Honorable Mention for Environmental Achievers
We were impressed by the caliber of environmental excellence shown by all the facilities that participated in this year's competition. Below are listed some other outstanding entries in our contest:
Morris County Municipal Utilities Authority Household Hazardous Waste Facility, Mt. Olive Township, N.J., was presented the 2001 Program Excellence Award for Household and Small Business Hazardous Waste Management by the North American Hazardous Materials Management Association. Additionally, the Solid Waste Association of North America honored the facility with its 1999 Special Waste Management Silver Award for its commitment ot achieving the highest standards in the municipal solid waste field.
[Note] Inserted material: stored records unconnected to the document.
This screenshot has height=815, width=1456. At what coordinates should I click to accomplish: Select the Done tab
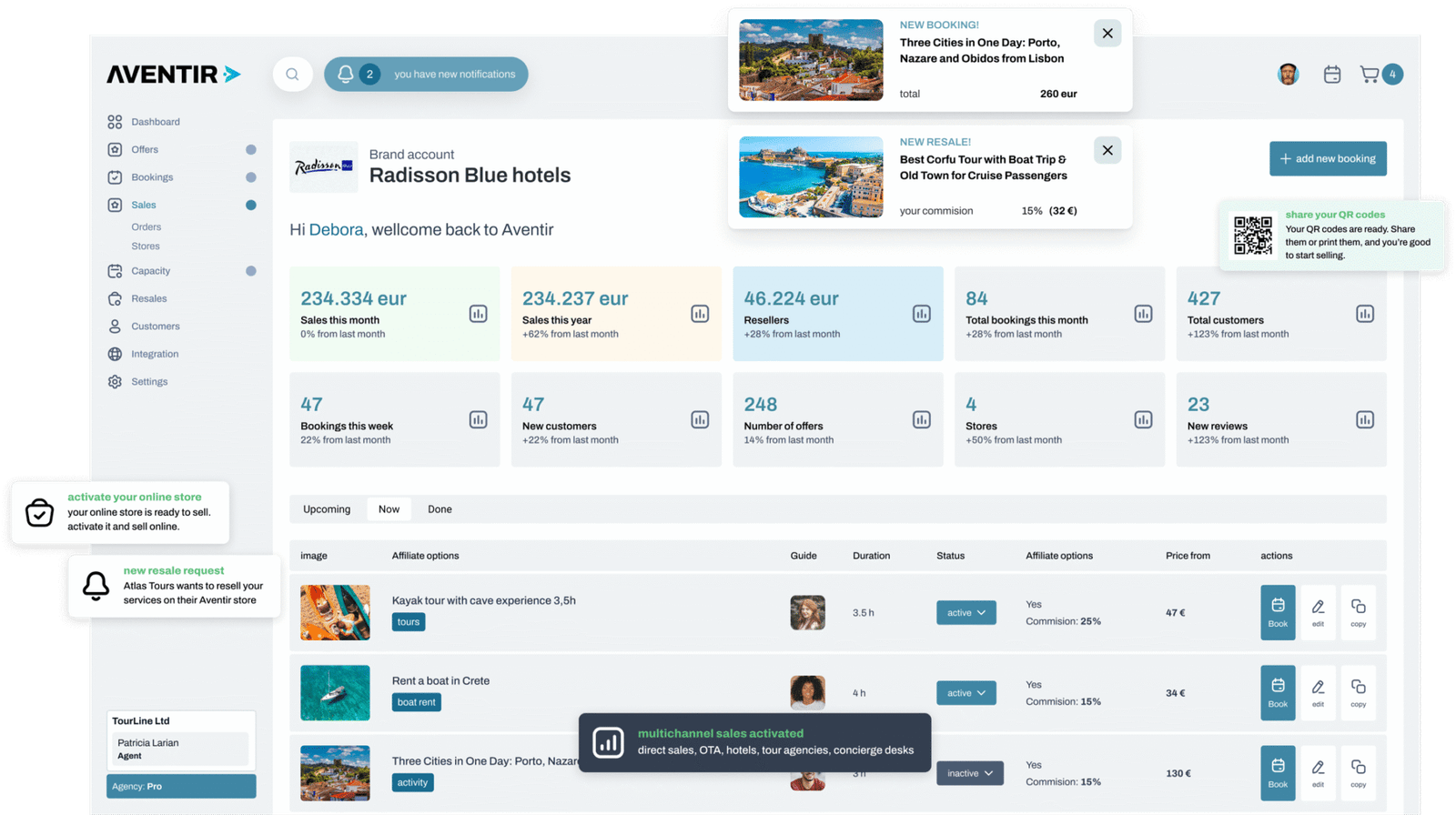pos(440,509)
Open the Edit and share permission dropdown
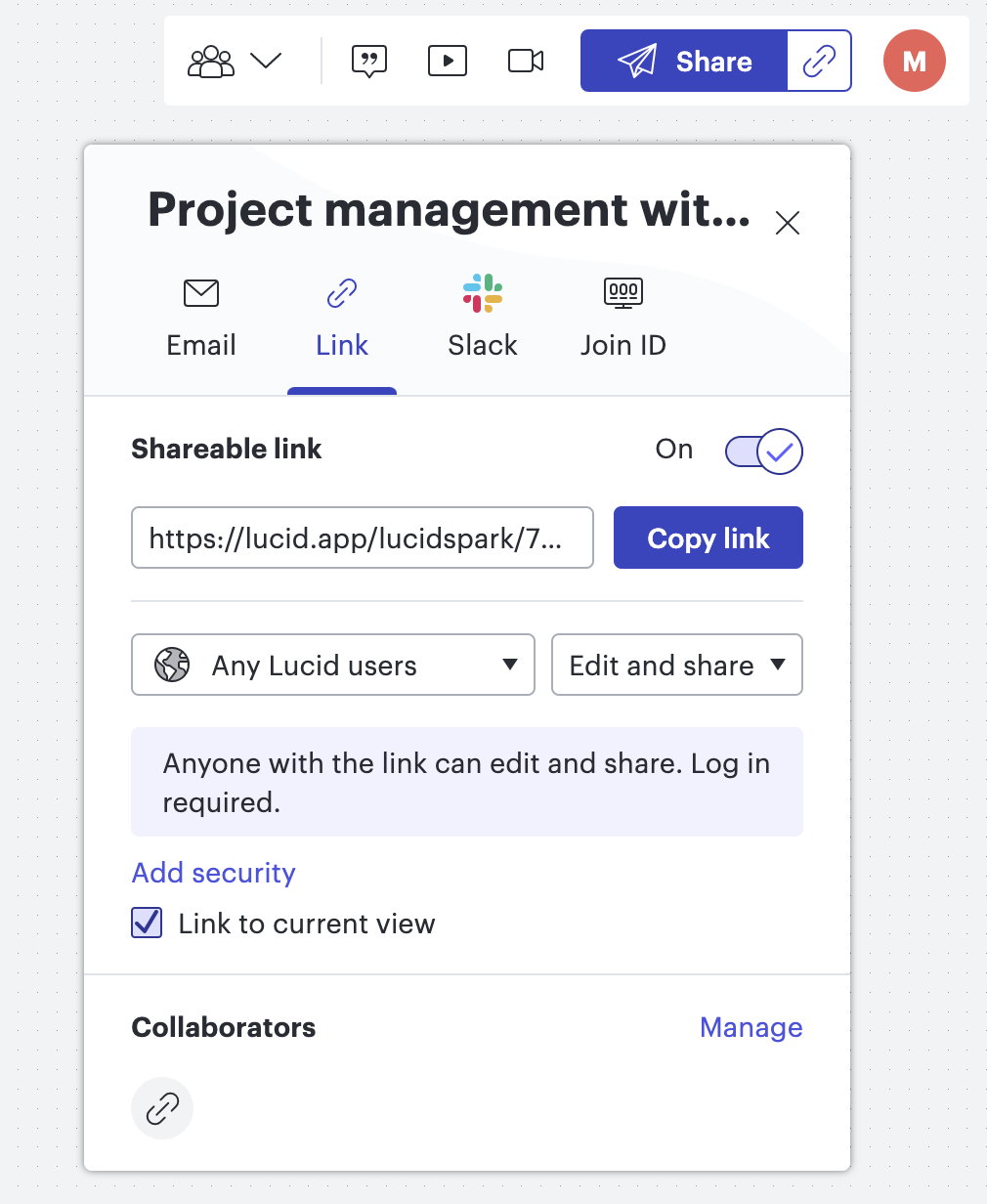 tap(676, 666)
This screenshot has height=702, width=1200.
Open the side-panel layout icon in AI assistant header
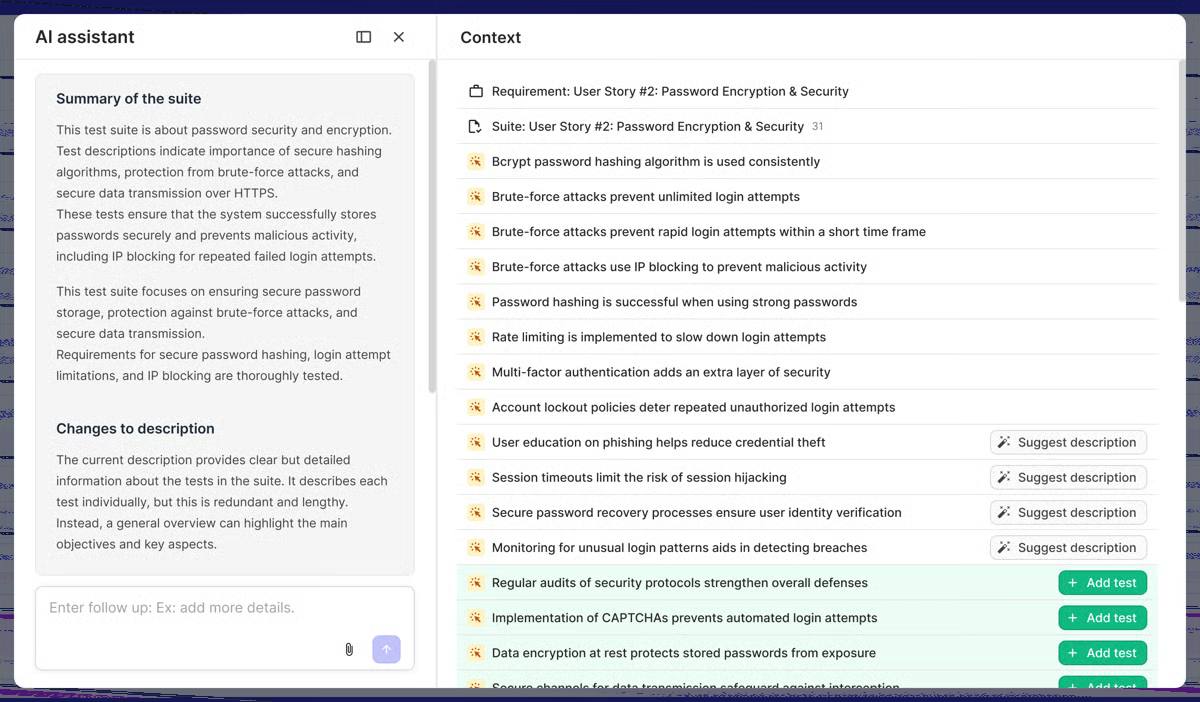(x=363, y=36)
Rhodia, Inc., Spartanburg, S.C., is a surfactant manufacturing facility. In 2000, Rhodia was admitted as a Charter Member into EPA's National Environmental Performance Track, the only chemical manufacturing facility in South Carolina to gain entry into this prestigious program. This organization of environmental excellence overachievers seeks to share best practices among its almost 300 members. Rhodia is also a founding member of the Performance Track Participants Association.
Tennsco Corporation, Dickson, Tenn., is a steel furniture manufacturer that has made significant reductions in water and chemical usage, wastewater discharges, air emissions and hazardous waste. With process changes, the facility has more than doubled its paiting capaciaty since 1994, yet reduced air emissions levels by 90 percent. Likewise, in 1994 the plant shipped 207,272 kilograms of hazardous waste, compared with zero in 2001.
Boeing - Irving Company, a subsidiary of The Boeing Company, Irving, Texas, is an avionics manufacturing facility that has been recognized with the following awards: 2000 - Finalist Environmental Excellence Awards - Texas Natural Resource Conservation Commission (TNRCC); 2000 - Outstanding Workplace Waste Reduction and Recycling Program - Recycling Coalition of Texas; and 2001 - Finalist Environmental Excellence Awards - TNRCC.